The novel approach was conducted in collaboration with the teams of Dr Daniela Thommen and Professor Ton Schumacher from the Netherlands Cancer Institute in Amsterdam.
Dr Santiago Zelenay, from The University of Manchester, said: “These proof-of-concept results are exciting. Our work supports evidence that widely used anti-inflammatory drugs, commonly used to treat conditions like arthritis, can favour a type of inflammatory response that boosts the cancer-restraining function of our immune system.
“These findings inform ongoing and future clinical trials including in Manchester at the Christie NHS Foundation Trust to determine if, and in which cases, these combinations might work best in patients so it’s important to stress that we are not suggesting patients should self-medicate with any of these drugs.”
Immune checkpoint inhibitors block proteins called checkpoints that are made by some types of immune cells, such as T cells. These checkpoints normally stop immune responses from being too strong – which contributes to autoimmune diseases – but tumours can use them to protect themselves from the immune system.
Dr Zelenay said: “Improving the efficacy of the immune checkpoint blockade remains a major clinical need, so our progress in this area is very exciting. Our study has identified mechanisms by which anti-inflammatory drugs can rapidly enhance an immune response in tumours that can prevent their growth.”
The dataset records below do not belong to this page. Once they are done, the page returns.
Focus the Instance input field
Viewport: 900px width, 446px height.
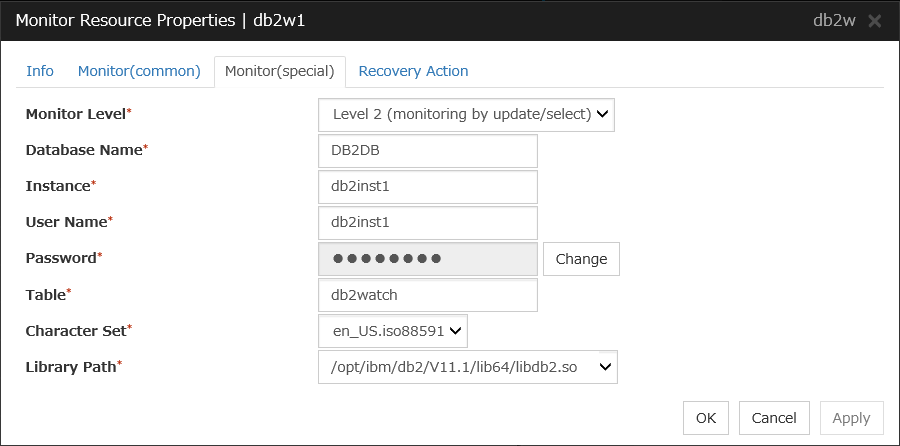(428, 187)
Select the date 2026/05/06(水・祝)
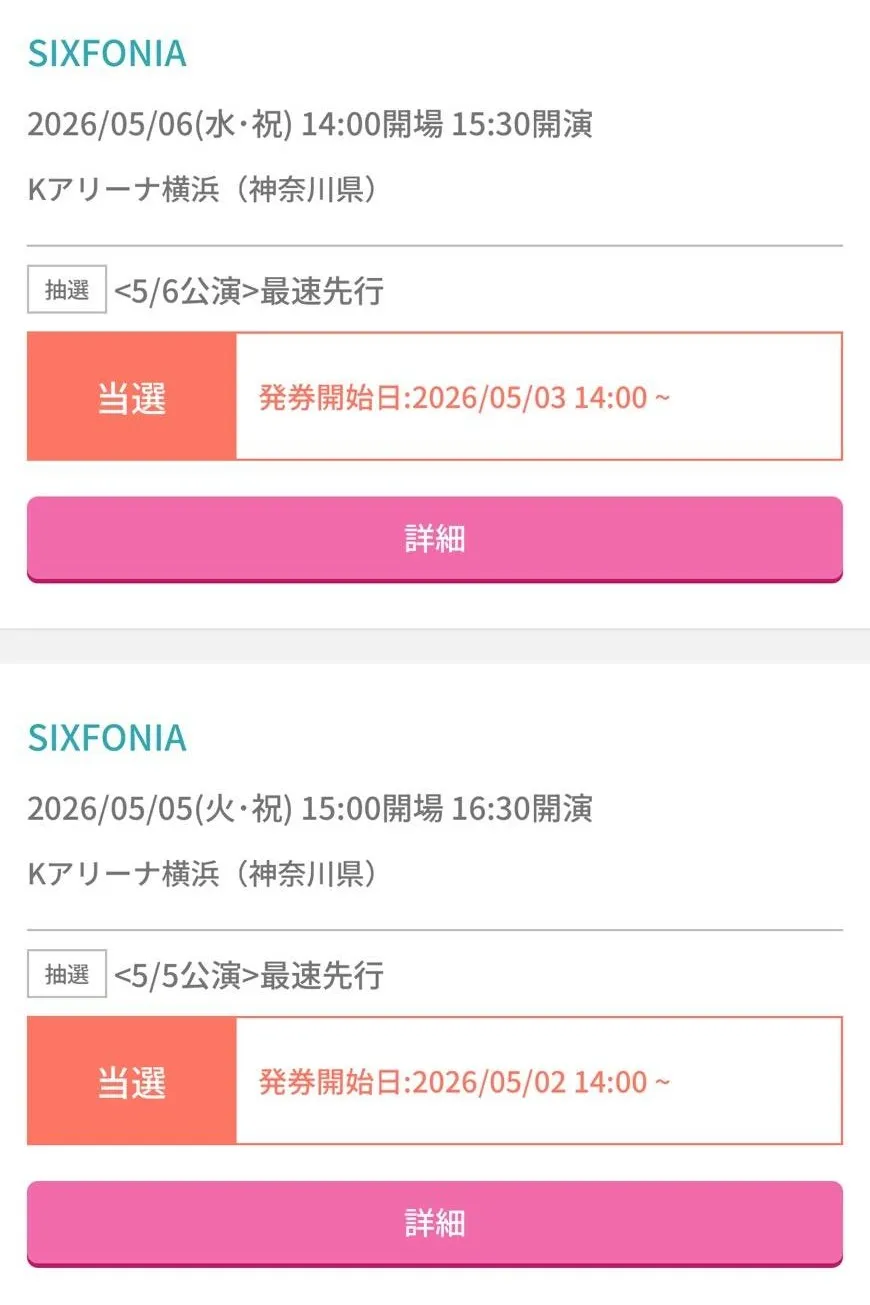The height and width of the screenshot is (1305, 870). 160,125
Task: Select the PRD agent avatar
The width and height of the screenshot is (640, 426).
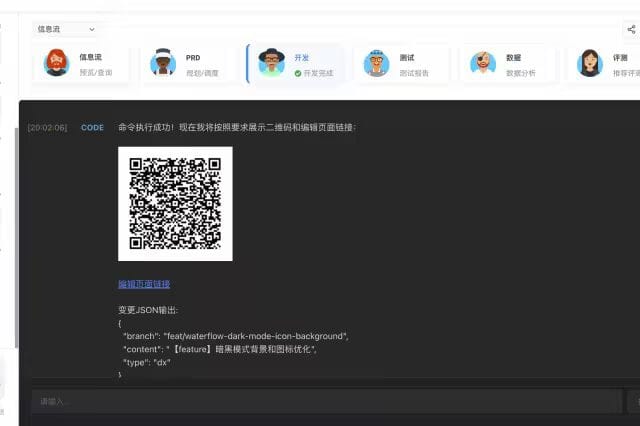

Michelle Mitchell, Chief Executive of Cancer Research UK, said: “Checkpoint inhibitors are widely used in the treatment of melanoma and lung cancer to name a few, but they don’t work for everyone. Making them more effective would make a huge difference to many, so finding ways to unleash their potential is vital.
“Although this is early research, funding in this area is important because it can set the course for practice-changing clinical trials later down the line. Repurposing drugs that have already passed safety tests is a great opportunity to save more lives with tools already at our disposal.”